The post is a build-and-tuning writeup for a home inference machine that pairs an RTX 5080 with an RTX 3090 to run Qwen 3.6 27B Q8 at about 80 tokens per second. The setup matters because 27B-class open models are now crossing from novelty into genuinely usable local coding and agent workflows, especially when you stack quantization with MTP speculative decoding and enough VRAM to keep a large context in play.
People using similar hardware said the headline number is believable and not even unique. Several reported 60 to 80
tok/s on other budget multi-GPU builds, including old X99 boards and dual 3080 20 GB cards. Others pointed out that the result is highly sensitive to inference settings, model variant, and backend details, so the post reads more like one successful recipe than a general performance law. The most technical comments focused on sampler settings, MTP draft depth,
n-gram speculative decoding, and whether
peer-to-peer GPU paths are actually enabled.

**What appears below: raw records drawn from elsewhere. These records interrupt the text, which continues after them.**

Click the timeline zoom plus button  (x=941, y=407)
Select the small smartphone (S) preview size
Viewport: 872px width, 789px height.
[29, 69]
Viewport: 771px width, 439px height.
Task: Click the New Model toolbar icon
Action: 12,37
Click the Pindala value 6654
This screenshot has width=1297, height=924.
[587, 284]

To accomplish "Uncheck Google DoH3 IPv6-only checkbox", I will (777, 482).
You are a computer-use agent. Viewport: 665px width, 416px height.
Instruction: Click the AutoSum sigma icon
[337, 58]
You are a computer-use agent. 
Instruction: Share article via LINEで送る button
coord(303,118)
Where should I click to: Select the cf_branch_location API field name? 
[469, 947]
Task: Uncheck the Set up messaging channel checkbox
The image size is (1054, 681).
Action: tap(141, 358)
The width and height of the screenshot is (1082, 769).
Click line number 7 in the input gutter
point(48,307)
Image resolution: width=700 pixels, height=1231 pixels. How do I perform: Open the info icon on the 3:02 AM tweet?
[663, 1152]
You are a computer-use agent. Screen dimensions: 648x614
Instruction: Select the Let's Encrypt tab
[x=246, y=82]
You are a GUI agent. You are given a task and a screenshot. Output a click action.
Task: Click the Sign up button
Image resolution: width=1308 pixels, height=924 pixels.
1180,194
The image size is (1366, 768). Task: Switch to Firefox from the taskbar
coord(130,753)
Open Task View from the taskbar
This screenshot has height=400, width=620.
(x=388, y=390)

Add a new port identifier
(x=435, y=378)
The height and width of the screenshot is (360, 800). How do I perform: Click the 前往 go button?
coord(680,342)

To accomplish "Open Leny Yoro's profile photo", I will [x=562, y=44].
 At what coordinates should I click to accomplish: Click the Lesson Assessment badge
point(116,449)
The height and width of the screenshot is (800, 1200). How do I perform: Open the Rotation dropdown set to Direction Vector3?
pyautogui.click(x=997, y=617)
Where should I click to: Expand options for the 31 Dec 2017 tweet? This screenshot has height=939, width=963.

The more interesting signal was about why anyone wants this in the first place. A lot of people said local Qwen is now good enough for routine coding, knowledge-heavy tasks, and tightly scoped agents, even when Claude or ChatGPT still wins on open-ended reasoning. The appeal is not just avoiding API bills. It is stable behavior, visible failure modes, control over context and internals, privacy, and the ability to build workflows that would be awkward through a hosted API. The ceiling is still lower for long reasoning chains and ambitious tasks, and several people flatly said the cloud is cheaper or faster for many workloads. Even so, the center of gravity has moved. Local inference is no longer a toy project for enthusiasts with DGX-class budgets. It is becoming a practical second lane for developers who want an owned, customizable model stack beside the frontier APIs.